Since 2017, city residents have paid $20.36 each month for twice-a-week garbage pickup and once-a-week recycling, yard waste and white goods/bulk pickup, said Cynthia Schweers, Palm Coast's director of citizen engagement, during a city of Palm Coast Virtual Town Hall. 

The city will have three general options for its future contract, said Allison Trulock, managing director of solid waste for the consulting firm NewGen: Keeping the current manual pickup system, in which residents provide their own waste containers, which are picked up and dumped into a truck by collector staff; switching to a semi-automated system in which the city provides wheeled waste containers that are wheeled into position by waste collection staff, but lifted and dumped into the truck with a machine "tipper" arm; or automated collection, in which the trucks are staffed only by a driver, and the trucks grab and empty city-provided waste cans.
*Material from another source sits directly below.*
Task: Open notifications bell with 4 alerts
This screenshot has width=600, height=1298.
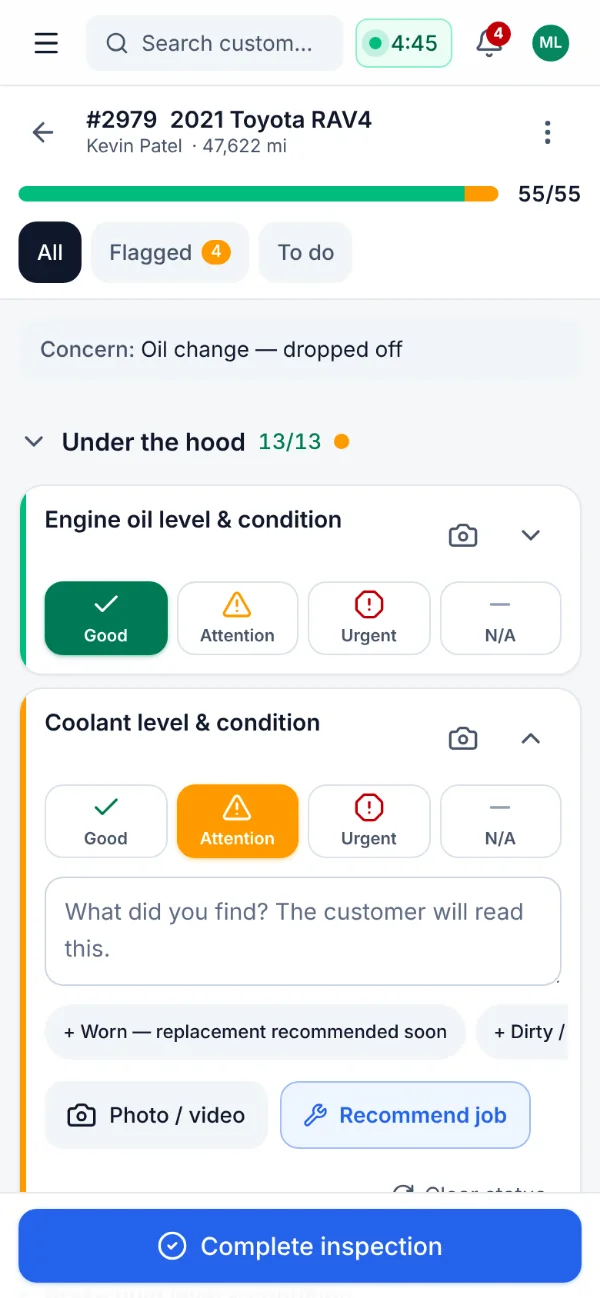Action: 489,43
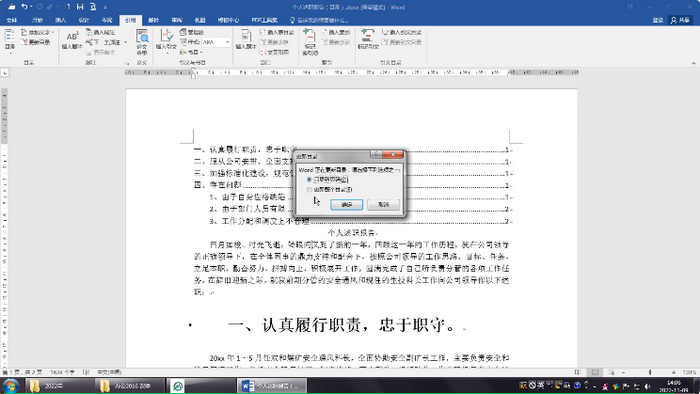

With either semi-automated or automated pickup, the city would provide waste containers.

The reconsideration of the city's process is a response to global shifts in the value of recycling, Trulock said.

"There have been a lot of changes in the past year," she said. 

China, which used to purchase close to half of the U.S.'s recycling exports, changed its regulations starting in the summer of 2018 and stopped accepting U.S. recycling, leading the recycling market in other areas to have excessive supply and drive prices and revenues down, Trulock said. 

"Since the beginning of 2018, there have been some real challenges in the industry to keep these recycling programs funded," she said. "The good news is in 2020, those prices started to recover."

One outcome is a new state law that requires communities' contracts with haulers to address potentially costly contamination — what happens when the wrong items end up in recycle bins. Locally, Trulock said, a contamination prevention and mitigation strategy may involve the hauler leaving notices on residents' recycle containers if they're contaminated.

"It allows the program to be more cost effective if we can minimize contamination," she said.